Proposals to increase the height of the wall at Hordens Bridge were not included in the new £1.2 million flood scheme for the village, which was completed last summer.

Instead, the owners of five homes were given a share of up to £28,000 to take their own precautions.

Luke Stroud, 36, who owns and lets out Hordens Mill, near Hordens Bridge, said the decision not to raise the wall had led to the flooding in December.

At one point there was up to three feet of water outside his property.

Mr Stroud said: "Just before they pulled the plan for that wall we received funding out of the individual flood protection scheme."

He used it to brick up his front door and move it to the other side of his property and build a porch with steps.

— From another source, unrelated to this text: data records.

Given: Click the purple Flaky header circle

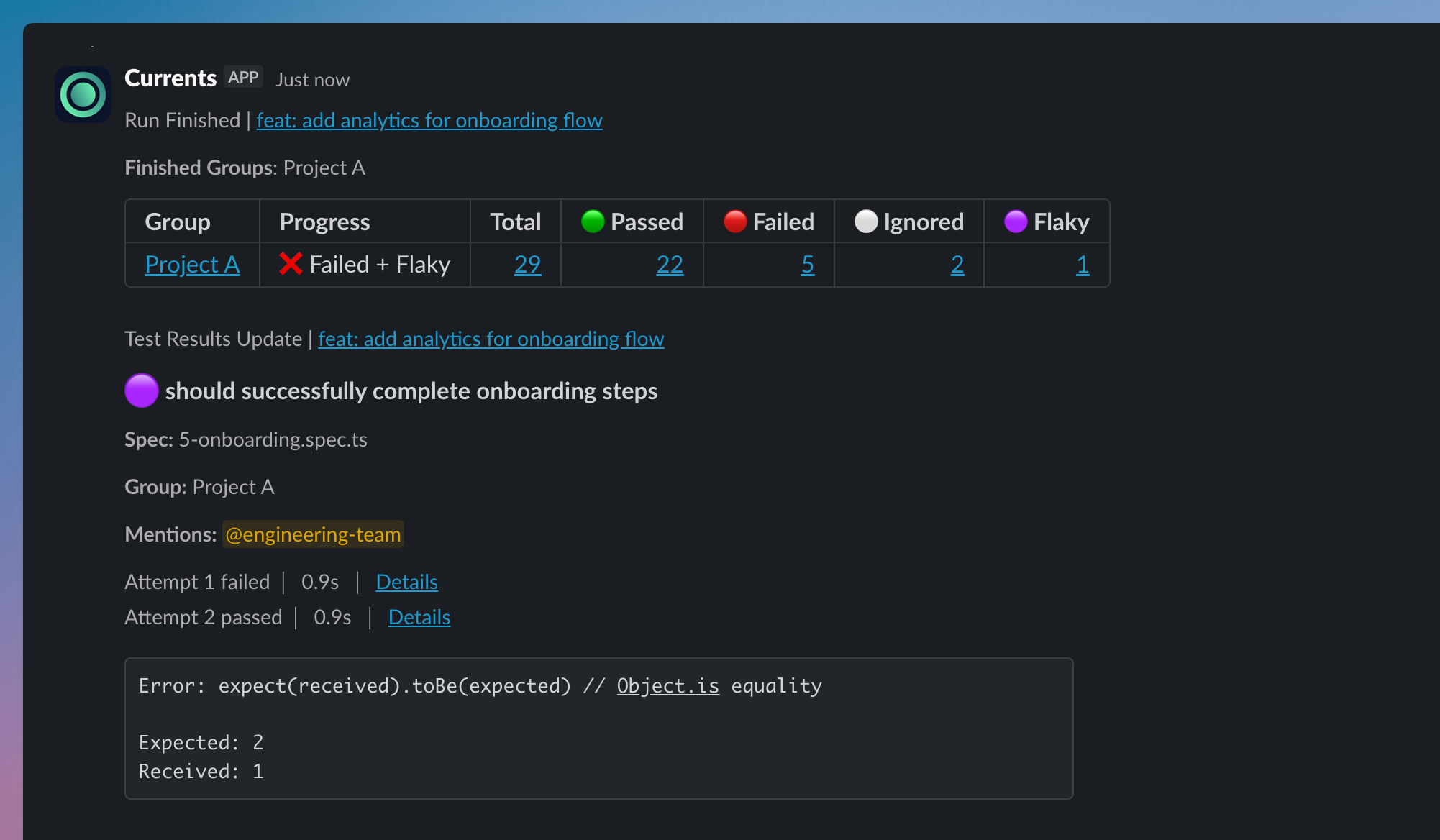Looking at the screenshot, I should (1016, 222).
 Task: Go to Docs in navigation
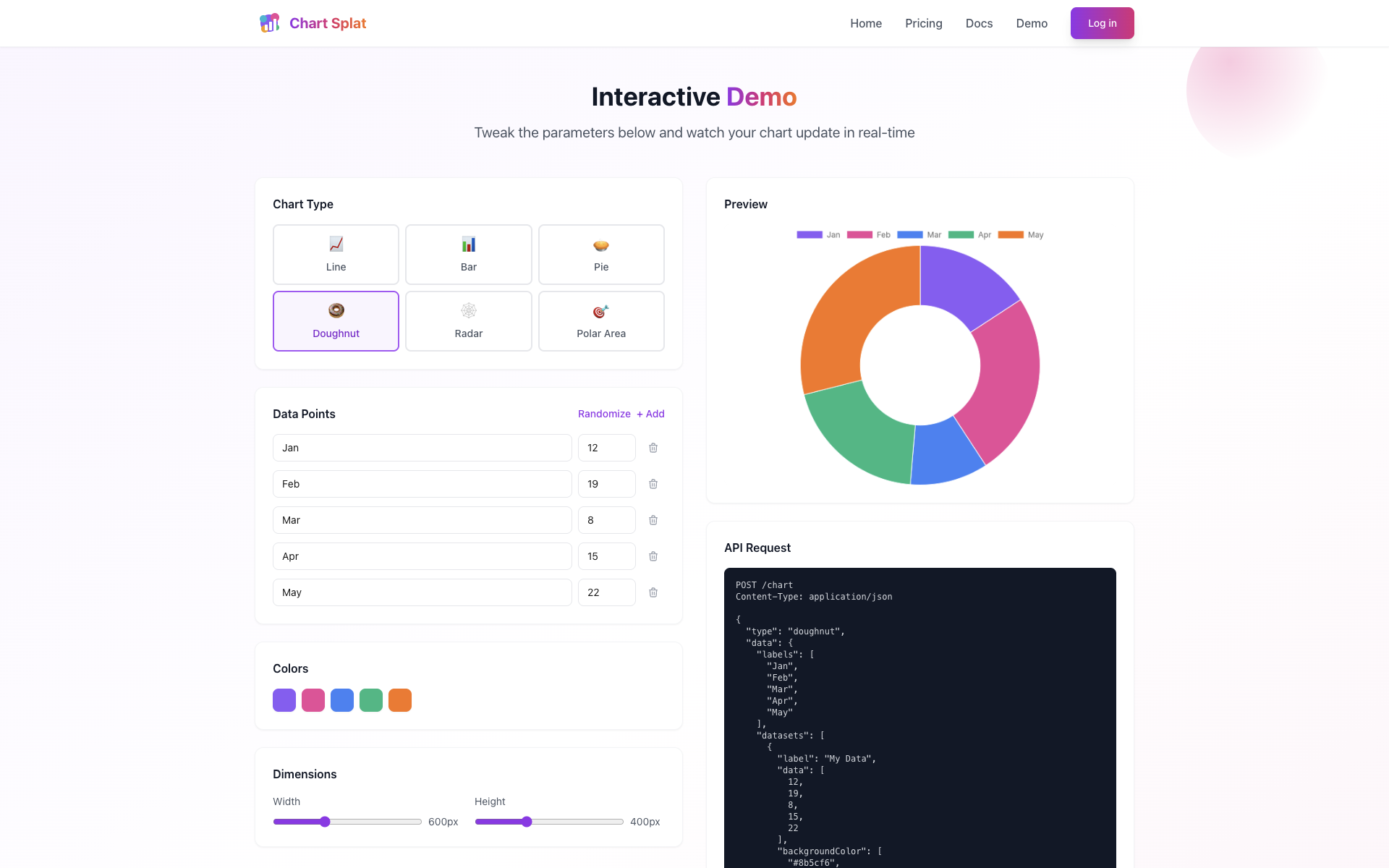[x=979, y=23]
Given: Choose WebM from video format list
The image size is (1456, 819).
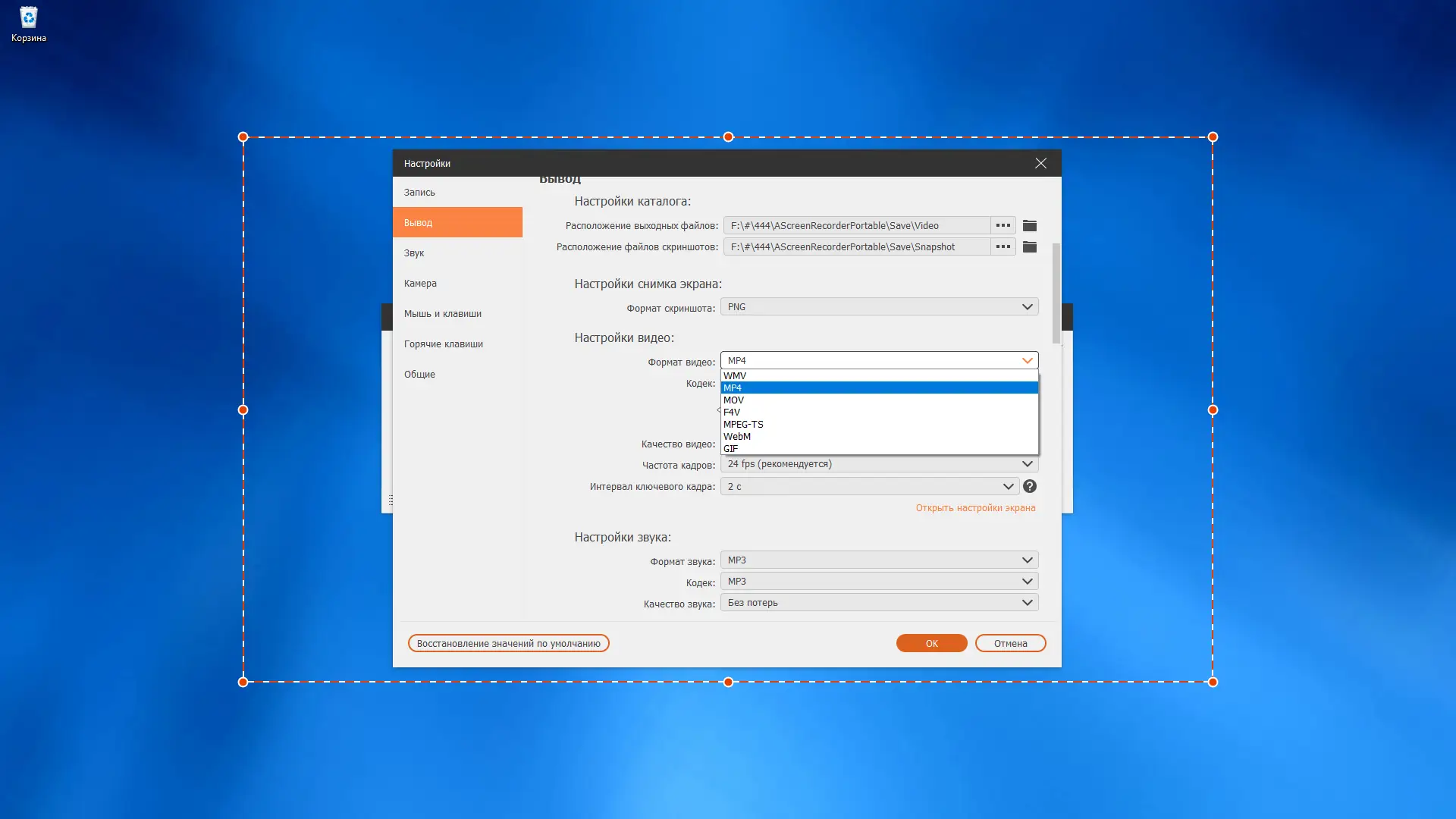Looking at the screenshot, I should [737, 436].
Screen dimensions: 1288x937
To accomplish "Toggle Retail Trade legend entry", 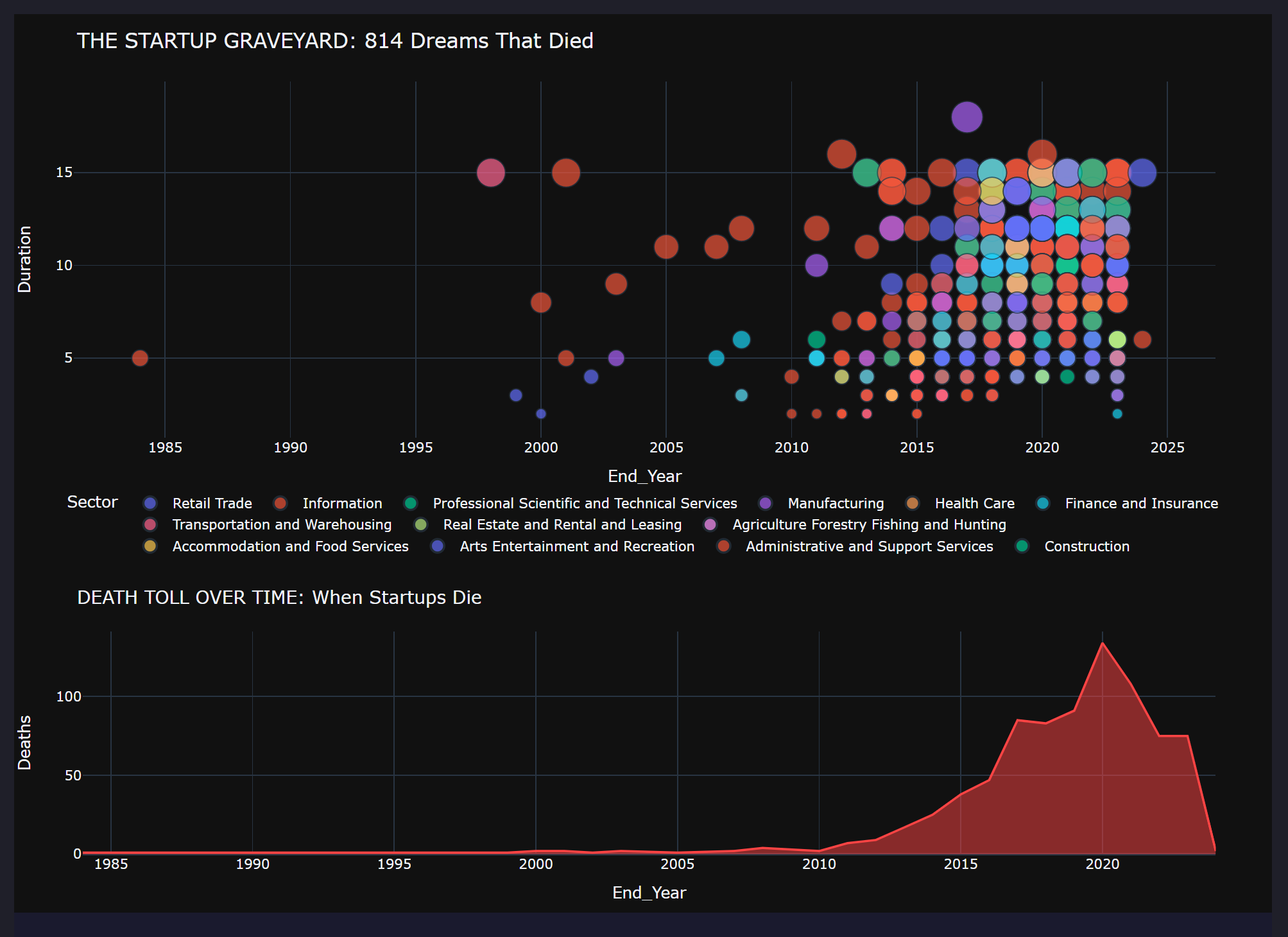I will coord(212,504).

The improvements did what they were designed to do but flood water still managed to seep through the walls.

He said: "Water is always going to find a way. But if they had built the wall we would not have flooded."

He also said the new culvert at Hordens Bridge changed the flow of the river which he claimed exacerbated the problem.

Jim Faux, technical advisor in flood risk management for the Environment Agency, said: "There were two proposals for Hordens Bridge.

"One was to do the scheme including raising the wall in front of the properties in question which was promoted by ourselves. The other one was to do Individual Property Protection (IPP) which was promoted by North Devon Council.

"The government is not going to fund two schemes to protect the same properties so what we did was merge the two schemes together."

He said the overall scheme, which included the raising of flood walls upstream, along with the IPP improvements, reduced the risk of a flood to a 1 in 100 year chance.

Regarding Mr Stroud's criticism of the new culvert, Mr Faux pointed out: "The culvert is bypassing the bridge which is an obstruction.

"Without the culvert they would have flooded with a lower flood much earlier."

North Devon Council is said to be looking at raising the wall at Hordens Bridge but the Journal was unable to get that confirmed when it went to print.

The Environment Agency is also back in Braunton carrying out maintenance work in the aftermath of the floods.

Workmen will be removing some of the gravel that has built up at various locations, tidying up the Memorial Gardens and cutting down a few trees.

The agency is also attending a meeting today with Braunton Parish Council, North Devon Council and Devon County Council to discuss the flooding and look at what other improvements can be made.

Mr Faux said they would be looking into the possibility of raising the banks at various points where the water overflowed.